The rear panel of the D90 has everything it takes to appeal to sound companies and system engineers.

Remote control and integration into sound systems are of course guaranteed by the d&b ArrayCalc simulation software and the R1 remote control software. Finally, careful attention has been paid to reducing power consumption.

Its little brother for touring applications, the D40…

… and the 40D amplifier for fixed installations are already equipped with an Ethernet connection as standard, and will also be compatible with Milan networks.

The DS100M. The look may look rather similar to its predecessor, but it packs more power, with Milan and MADI to manage more inputs/outputs.

Other products that will be integrated with Milan include the new DS100M processor.
The new unit device will be more powerful than the current DS100, which was introduced in 2018.
Its hardware has evolved, as well as its processors. It will incorporate processing that is identical to that currently used to manage Soundscape spatial sound systems and matrix solutions.

The rear of the DS100M highlights the new capabilities of this processor.

In addition to Milan compatibility, d&b has cleverly added MADI inputs/outputs, increasing its routing possibilities compared to the 64 channels of the DS100 model with Dante.

New clocks on the DS100M: MADI, WordClock, Milan and CRF Stream.

Depending on the requirements, clock synchronisation can be activated on the Word Clock, the MADI or on the dedicated Milan network clock, known as the CRF stream. With more inputs, the user can select from 128 MADI inputs, 64 Milan inputs, 128 MADI outputs, and 64 MILAN outputs. When used without a licence for spatialised audio applications, the DS100M can be used as a DSP matrix, making full use of all the MADI and Milan inputs and outputs for far greater possibilities.

And to complete the list of product launches, the Milan version of the popular and very useful DS10, the new DS20. Identical in design, the DS20 has all the features of this network gateway. It offers a Milan interface, four input channels and 16 AES output channels, plus five ports on the switch, which can be operated in standard or redundant mode.

The Milan-equipped DS20 on the d&b stand in Barcelona.

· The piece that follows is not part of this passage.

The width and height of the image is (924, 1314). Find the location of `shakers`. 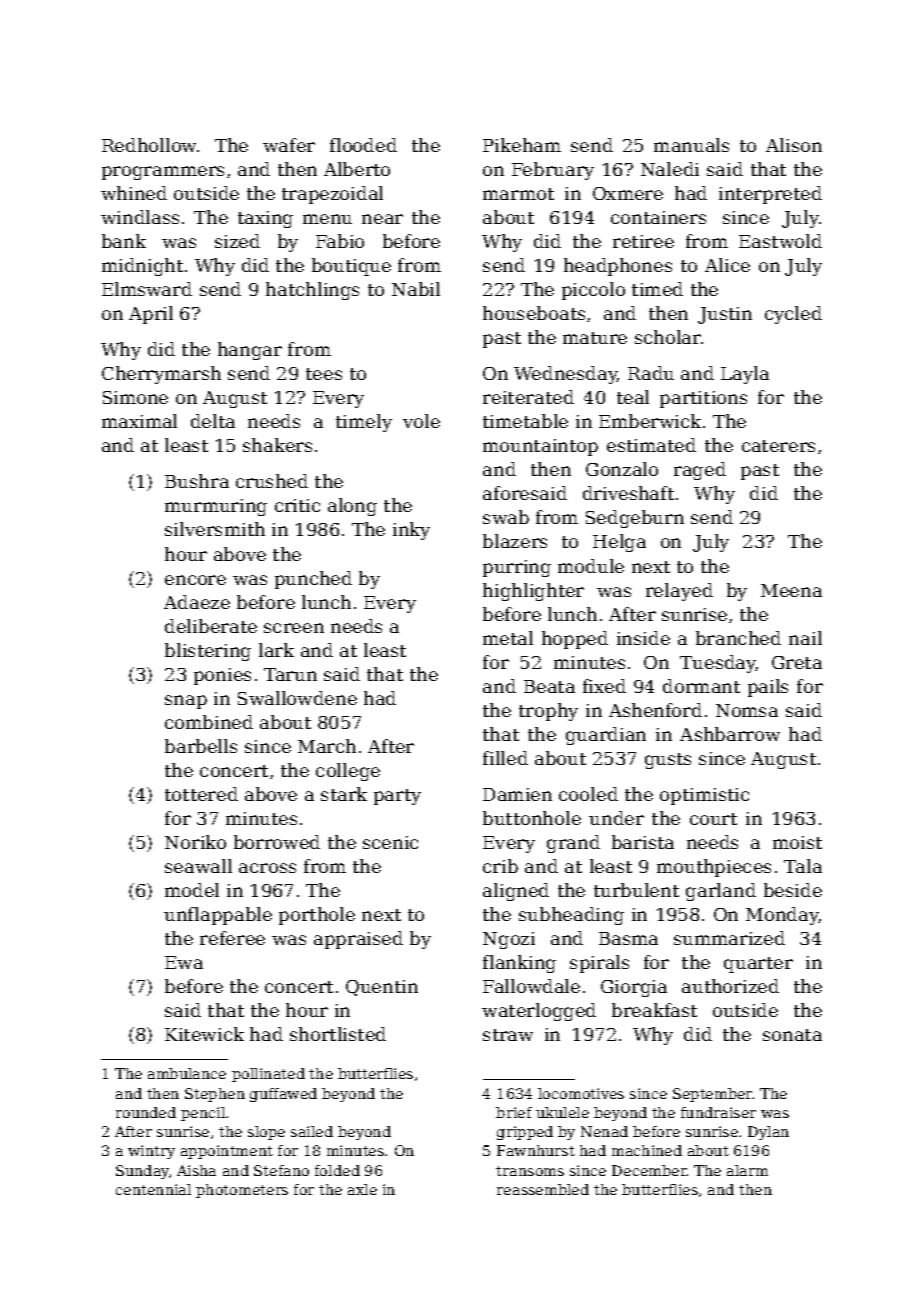

shakers is located at coordinates (277, 445).
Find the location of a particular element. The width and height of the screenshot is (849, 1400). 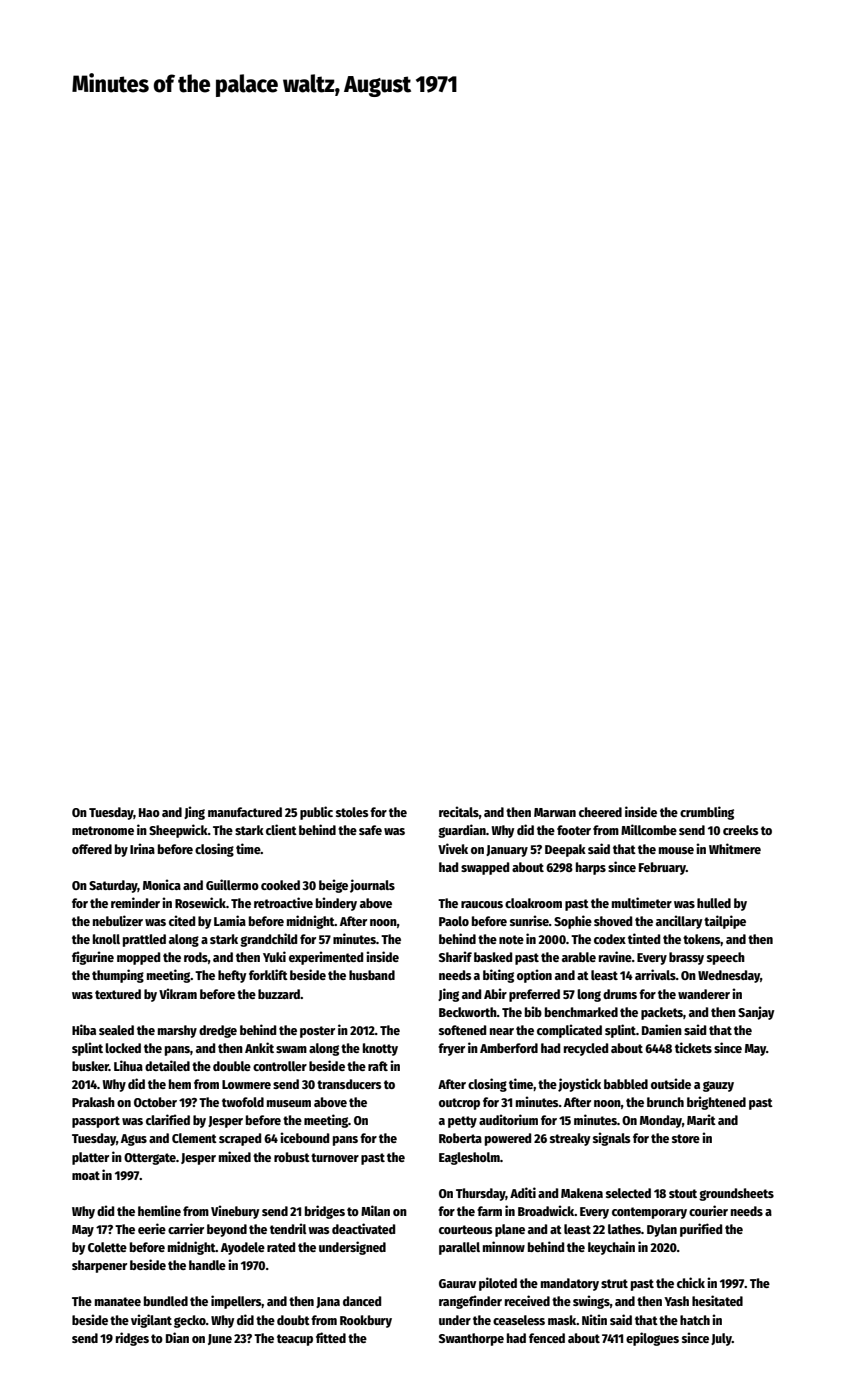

The DS20 also has a bypass mode. In this case, one AES input feeds four AES outputs and the switch becomes independent.
This is an elegant way of creating a 2-to-8 digital distributor that can act as redundancy in the event of a technical problem on the network.

Each input is equipped with a sample rate conversion function that enables any device operating at a different sample rate to that of the Milan network to be integrated into the network, such as a 48 kHz console on a 96 kHz network.

All these new products should be available on the market within a year.

In another important development, d&b audiotechnik and L-Acoustics are now collaborating with SoundPLAN, a German manufacturer that specialises in environmental sound modelling. For many years, d&b has been working exclusively with SoundPLAN to develop its free NoizCalc software, which allows users to simulate and limit the impact of its PA systems on the environment.

SoundPLAN, for determining the environmental spurious noise emission of a d&b system and, soon, also of an L-Acoustics system.

System simulations carried out in ArrayCalc or NoizCalc can be imported directly into SoundPlan, which then provides precise mapping of sound spillover, in order to assess the noise impact on the neighbourhood. By lifting this exclusivity, an exchange format will be able to be defined between the software of sound system manufacturers and the leading environmental noise simulation software.